Aku berlutut sembari mendorongnya ke dinding untuk menghadapku. Belatiku menempel di tenggorokannya. Dia mengerang kesakitan, menyentuh kepalanya, lantas bergidik ngeri saat melihat darah berlumuran di tangannya. Ketika menatapku, dia menyadari aku ada di sana sedang menekan belati di kulitnya, darah menetes perlahan membasahi leher.
"Sekarang setelah aku mendapat perhatianmu, aku ingin kamu memberitahuku tentang teman-temanmu," ucapku. Aku menjaga suaraku tetap rendah dan sedalam mungkin.
"Teman apa? Aku tidak tahu siapa yang kamu
bicarakan."
Aku memotong tenggorokannya saat darah menetes di leher.
"Kamu tahu persis siapa yang aku bicarakan, yang baru saja bermain kartu denganmu. Kudengar teman-temanmu sudah membayar semua minuman malam ini. Sekarang, jangan membuatku bertanya lagi."
"Oh, mereka?" Dia terkekeh gugup. "Kami hanya minum beberapa kali. Tidak sering. Kadang bermain kartu juga. Kamu tahu bagaimana itu. Jika kamu bertanya kepadaku, mereka hanya sekelompok orang yang tidak berguna. Selalu mendorongku—"
Dia tersentak ketika aku menggeser belati ke atas. "Siapa mereka? Dari mana mendapatkan semua koin yang mereka miliki?"
"Aku tidak tahu persis! Mereka hanya mengatakan bahwa mereka menggeledah beberapa pondok di luar kota. Mereka membunuh semua saksi. Mereka juga mengatakan sesuatu tentang seorang wanita hamil dan suaminya. Satu orang, Stephen, mengatakan mereka akan berangkat besok pagi untuk kembali ke kamp mereka. Hanya itu yang aku tahu, aku bersumpah!" Dia mengangkat tangan, menghalangi wajahnya seolah-olah aku akan memukulnya.
Aku melepaskan belati dari tenggorokannya. "Siapa nama mereka?"
"Krish, Colten, dan Stephen. Stephen adalah pemimpinnya. Dua lainnya hanyalah antek-antek Stephen. Seperti yang kukatakan, mereka akan berangkat dari sini besok pagi. Tapi, kupikir mereka akan pergi nanti malam. Stephen kesal ketika Krish mengoceh tentang apa yang telah mereka lakukan. Kupikir mereka pernah menjadi penjaga raja, meninggalkan jabatan mereka, jadi Stephen paranoid seseorang akan mengusirnya. Mungkin ada hadiah untuknya."

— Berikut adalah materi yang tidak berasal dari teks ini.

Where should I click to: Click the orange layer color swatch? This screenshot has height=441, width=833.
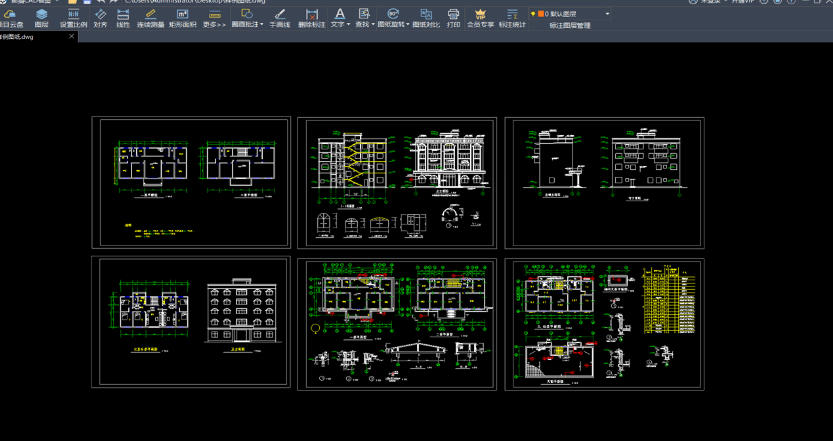point(541,14)
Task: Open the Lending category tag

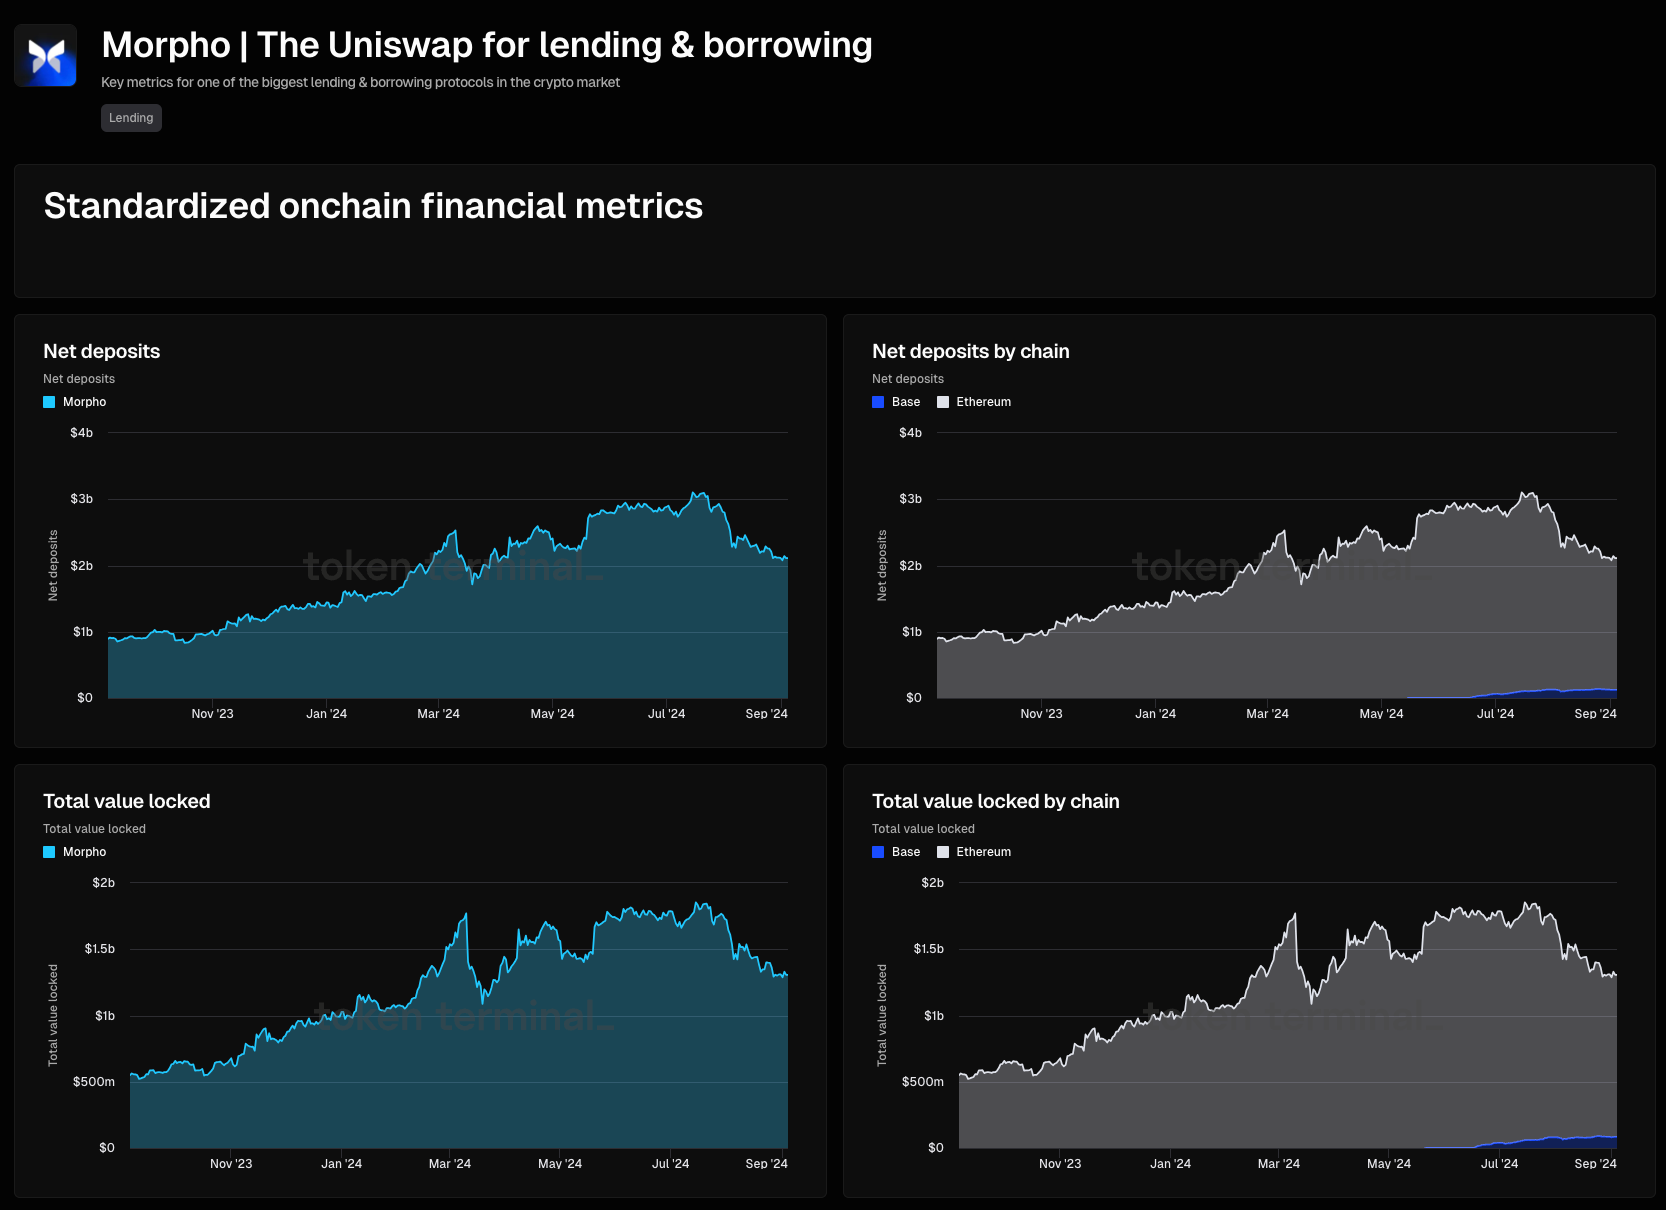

Penjaga raja. Hal itu menjelaskan alasan penjaga tidak melakukan apa-apa tentang insiden pembunuhan keluargaku pada saat itu. Mereka mungkin teman lama karena dulu bekerja bersama. Kurasa aman untuk berasumsi bahwa mereka menyuap para penjaga agar tutup mulut.
Situasi ini tidaklah baik. Aku mundur dari pria itu, memberinya ruang untuk bergerak.
"Bisakah aku pergi?” tanyanya. “Aku sudah memberitahumu semua yang aku tahu.”
Aku memiringkan kepala, mempertimbangkan permintaannya.
Apakah bijaksana membiarkan orang ini pergi?
Meskipun dia tidak ada hubungannya dengan kematian keluargaku, dia masih bisa memperingatkan teman-temannya. Aku harus tinggal di sini untuk memastikan dia tidak bisa memberi peringatan.
"Aku akan membiarkanmu pergi dengan dua syarat," ucapku tegas.
Pria itu diam selama beberapa saat, lalu mengangguk.
"Satu, kamu tidak boleh memberitahu siapa pun tentang percakapan ini. Kamu tidak pernah mengenalku. Termasuk kamu tidak boleh memperingatkan teman-temanmu karena jika kamu melakukannya, aku akan membakarmu hidup-hidup. Apakah kamu mengerti?"
Dia mengangguk lagi. "Dan syarat kedua?"
Aku berdiri. "Pergi dan jangan pernah kembali ke
sini."
Dia berlutut di tanah sambil menundukkan kepala.
"Terima kasih. Terima kasih."
Dia bangkit perlahan, tidak lama kemudian berlari menjauh, meninggalkanku sendirian di gang.